** Given data follows **

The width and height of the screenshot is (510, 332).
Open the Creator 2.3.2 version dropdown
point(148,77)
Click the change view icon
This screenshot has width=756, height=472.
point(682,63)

** End of Given data **

## About this task:
Write every line of the entries again, word for word.

## Result for this exercise:
The width and height of the screenshot is (510, 332).
Open the Creator 2.3.2 version dropdown
point(148,77)
Click the change view icon
This screenshot has width=756, height=472.
point(682,63)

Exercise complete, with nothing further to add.